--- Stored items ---
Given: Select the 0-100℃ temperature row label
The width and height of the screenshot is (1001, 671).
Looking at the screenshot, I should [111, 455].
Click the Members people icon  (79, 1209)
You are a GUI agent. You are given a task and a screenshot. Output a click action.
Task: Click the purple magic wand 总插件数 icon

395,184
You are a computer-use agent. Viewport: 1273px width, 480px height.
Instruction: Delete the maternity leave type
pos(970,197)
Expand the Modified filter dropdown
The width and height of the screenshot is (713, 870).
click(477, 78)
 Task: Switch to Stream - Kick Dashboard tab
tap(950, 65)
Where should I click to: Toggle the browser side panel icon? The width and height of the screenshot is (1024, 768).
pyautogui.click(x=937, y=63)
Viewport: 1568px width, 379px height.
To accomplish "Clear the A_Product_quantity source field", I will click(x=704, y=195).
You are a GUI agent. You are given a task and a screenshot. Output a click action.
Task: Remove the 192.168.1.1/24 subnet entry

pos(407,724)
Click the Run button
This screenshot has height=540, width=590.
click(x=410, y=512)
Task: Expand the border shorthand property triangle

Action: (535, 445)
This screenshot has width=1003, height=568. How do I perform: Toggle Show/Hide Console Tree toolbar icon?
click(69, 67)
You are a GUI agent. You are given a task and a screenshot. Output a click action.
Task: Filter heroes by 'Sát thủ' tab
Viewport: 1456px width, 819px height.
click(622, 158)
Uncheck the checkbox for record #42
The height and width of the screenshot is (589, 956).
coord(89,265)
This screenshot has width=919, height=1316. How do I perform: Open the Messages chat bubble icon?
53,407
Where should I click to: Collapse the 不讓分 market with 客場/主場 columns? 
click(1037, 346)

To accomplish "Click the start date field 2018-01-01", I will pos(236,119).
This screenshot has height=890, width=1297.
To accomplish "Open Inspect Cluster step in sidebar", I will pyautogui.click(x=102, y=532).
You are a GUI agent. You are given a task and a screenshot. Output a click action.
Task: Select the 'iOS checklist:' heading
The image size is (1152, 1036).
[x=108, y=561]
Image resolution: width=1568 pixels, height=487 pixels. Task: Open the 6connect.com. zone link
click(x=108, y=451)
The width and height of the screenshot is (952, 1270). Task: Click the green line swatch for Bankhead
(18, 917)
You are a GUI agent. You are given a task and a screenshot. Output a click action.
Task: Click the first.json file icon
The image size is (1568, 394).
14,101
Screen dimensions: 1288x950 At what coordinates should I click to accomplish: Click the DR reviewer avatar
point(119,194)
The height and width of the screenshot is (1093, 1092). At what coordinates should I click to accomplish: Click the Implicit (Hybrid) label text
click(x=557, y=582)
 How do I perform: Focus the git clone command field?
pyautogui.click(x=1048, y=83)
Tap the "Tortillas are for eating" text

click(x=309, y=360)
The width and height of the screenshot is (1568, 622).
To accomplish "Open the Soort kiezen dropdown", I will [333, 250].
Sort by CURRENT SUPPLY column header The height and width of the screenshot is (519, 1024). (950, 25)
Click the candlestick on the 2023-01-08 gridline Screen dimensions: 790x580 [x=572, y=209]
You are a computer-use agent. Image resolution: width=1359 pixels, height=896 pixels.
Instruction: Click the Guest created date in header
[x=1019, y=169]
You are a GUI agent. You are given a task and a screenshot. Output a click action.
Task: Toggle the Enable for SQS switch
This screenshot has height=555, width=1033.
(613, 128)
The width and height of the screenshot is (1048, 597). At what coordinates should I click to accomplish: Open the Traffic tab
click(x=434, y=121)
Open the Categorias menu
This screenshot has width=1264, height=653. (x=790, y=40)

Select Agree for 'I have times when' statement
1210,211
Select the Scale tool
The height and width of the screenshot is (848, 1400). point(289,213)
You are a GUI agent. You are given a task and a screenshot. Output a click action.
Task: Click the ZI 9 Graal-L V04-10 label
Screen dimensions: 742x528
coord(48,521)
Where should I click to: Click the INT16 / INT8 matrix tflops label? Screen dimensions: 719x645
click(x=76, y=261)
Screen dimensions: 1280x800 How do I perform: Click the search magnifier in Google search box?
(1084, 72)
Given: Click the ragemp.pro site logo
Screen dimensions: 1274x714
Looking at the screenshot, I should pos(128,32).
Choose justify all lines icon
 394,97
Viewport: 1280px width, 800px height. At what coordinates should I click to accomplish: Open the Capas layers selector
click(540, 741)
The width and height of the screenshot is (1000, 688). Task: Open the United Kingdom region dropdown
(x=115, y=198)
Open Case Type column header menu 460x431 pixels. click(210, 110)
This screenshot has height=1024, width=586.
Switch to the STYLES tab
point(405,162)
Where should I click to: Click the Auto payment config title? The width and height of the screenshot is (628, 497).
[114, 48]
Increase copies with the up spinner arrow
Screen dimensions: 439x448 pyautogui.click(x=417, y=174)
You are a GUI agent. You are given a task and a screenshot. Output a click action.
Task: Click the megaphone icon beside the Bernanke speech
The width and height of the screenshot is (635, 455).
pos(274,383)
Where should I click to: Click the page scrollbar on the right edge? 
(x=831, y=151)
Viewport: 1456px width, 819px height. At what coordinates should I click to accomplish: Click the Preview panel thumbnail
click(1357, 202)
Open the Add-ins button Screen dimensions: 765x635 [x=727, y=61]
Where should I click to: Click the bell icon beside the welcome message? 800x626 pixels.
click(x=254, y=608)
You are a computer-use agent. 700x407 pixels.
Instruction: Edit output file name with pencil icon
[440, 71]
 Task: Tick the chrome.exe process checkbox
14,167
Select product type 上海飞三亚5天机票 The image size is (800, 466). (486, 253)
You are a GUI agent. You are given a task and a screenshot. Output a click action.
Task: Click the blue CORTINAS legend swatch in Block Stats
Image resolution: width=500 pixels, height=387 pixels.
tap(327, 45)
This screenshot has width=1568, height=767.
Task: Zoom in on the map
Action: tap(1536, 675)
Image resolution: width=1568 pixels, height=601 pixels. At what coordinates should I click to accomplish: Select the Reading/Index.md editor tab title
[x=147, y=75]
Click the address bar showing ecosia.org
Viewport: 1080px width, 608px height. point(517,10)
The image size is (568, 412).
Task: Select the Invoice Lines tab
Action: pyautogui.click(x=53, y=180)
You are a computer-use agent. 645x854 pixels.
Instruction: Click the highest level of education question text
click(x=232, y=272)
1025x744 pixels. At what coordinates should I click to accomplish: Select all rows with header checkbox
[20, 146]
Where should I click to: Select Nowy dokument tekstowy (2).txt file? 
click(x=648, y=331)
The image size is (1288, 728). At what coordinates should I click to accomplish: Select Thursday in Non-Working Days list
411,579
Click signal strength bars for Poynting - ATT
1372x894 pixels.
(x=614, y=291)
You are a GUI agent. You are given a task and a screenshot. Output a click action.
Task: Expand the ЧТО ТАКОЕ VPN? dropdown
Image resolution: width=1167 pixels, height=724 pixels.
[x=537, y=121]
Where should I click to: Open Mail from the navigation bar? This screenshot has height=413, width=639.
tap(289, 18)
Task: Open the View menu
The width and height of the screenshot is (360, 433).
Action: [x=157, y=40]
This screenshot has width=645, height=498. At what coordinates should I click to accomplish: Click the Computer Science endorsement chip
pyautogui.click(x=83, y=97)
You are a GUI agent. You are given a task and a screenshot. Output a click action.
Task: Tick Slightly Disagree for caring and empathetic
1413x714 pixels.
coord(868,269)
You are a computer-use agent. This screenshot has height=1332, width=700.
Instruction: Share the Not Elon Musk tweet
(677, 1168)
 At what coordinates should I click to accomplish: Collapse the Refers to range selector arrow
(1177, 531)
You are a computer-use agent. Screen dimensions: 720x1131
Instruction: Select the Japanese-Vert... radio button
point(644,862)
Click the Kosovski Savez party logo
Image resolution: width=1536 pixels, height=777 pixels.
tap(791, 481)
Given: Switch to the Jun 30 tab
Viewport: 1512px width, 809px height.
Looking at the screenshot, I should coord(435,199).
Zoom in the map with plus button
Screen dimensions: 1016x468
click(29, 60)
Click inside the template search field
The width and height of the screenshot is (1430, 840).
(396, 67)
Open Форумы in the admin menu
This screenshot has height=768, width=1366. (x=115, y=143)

--- Exercise aim ---
Copy, please, every line from the start of the entries down to the line that holds "Expand the Modified filter dropdown", with both of those lines included and no others.

--- Exercise response ---
Given: Select the 0-100℃ temperature row label
The width and height of the screenshot is (1001, 671).
Looking at the screenshot, I should [111, 455].
Click the Members people icon  (79, 1209)
You are a GUI agent. You are given a task and a screenshot. Output a click action.
Task: Click the purple magic wand 总插件数 icon

395,184
You are a computer-use agent. Viewport: 1273px width, 480px height.
Instruction: Delete the maternity leave type
pos(970,197)
Expand the Modified filter dropdown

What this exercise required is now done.